**Exercise**
Reproduce the text of each record below word for word, omitting the pictures.

**Exercise material**
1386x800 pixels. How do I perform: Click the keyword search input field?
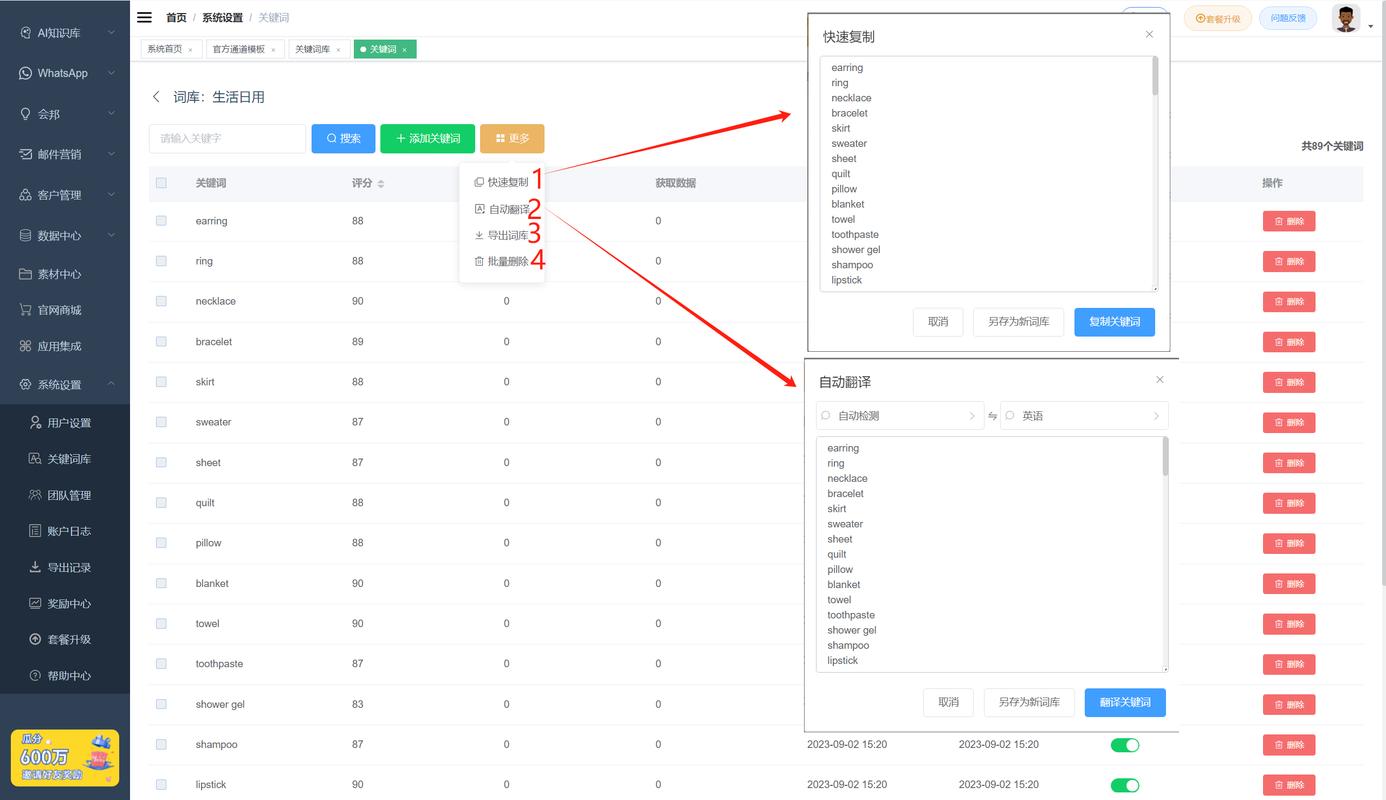(226, 138)
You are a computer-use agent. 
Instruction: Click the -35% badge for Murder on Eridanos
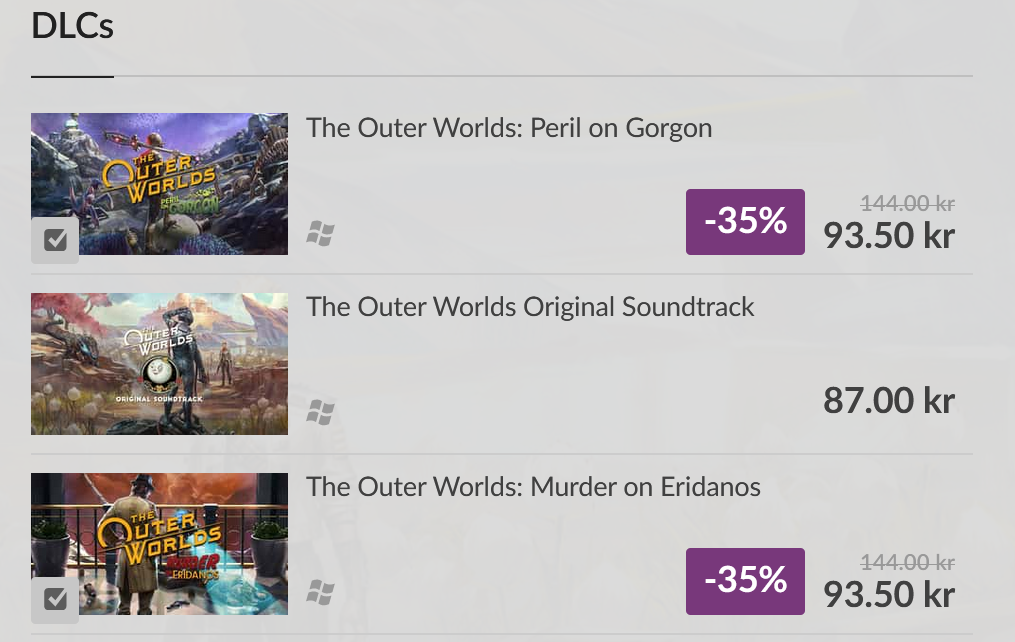pyautogui.click(x=745, y=581)
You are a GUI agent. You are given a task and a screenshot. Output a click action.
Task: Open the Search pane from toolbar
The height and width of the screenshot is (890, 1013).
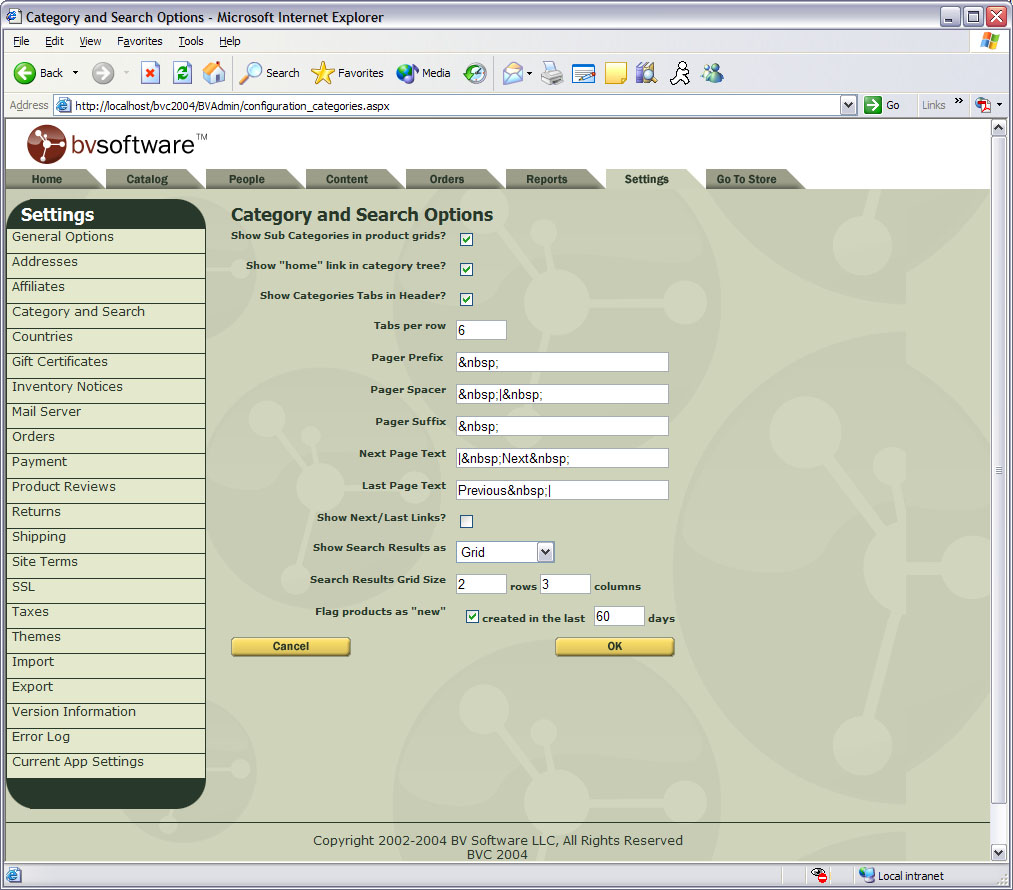point(270,73)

**Response for this exercise**
1386x800 pixels. How do I perform: Click the keyword search input field?
(226, 138)
You are a computer-use agent. 
Instruction: Click the -35% badge for Murder on Eridanos
pyautogui.click(x=745, y=581)
You are a GUI agent. You are given a task and a screenshot. Output a click action.
Task: Open the Search pane from toolbar
The height and width of the screenshot is (890, 1013).
point(270,73)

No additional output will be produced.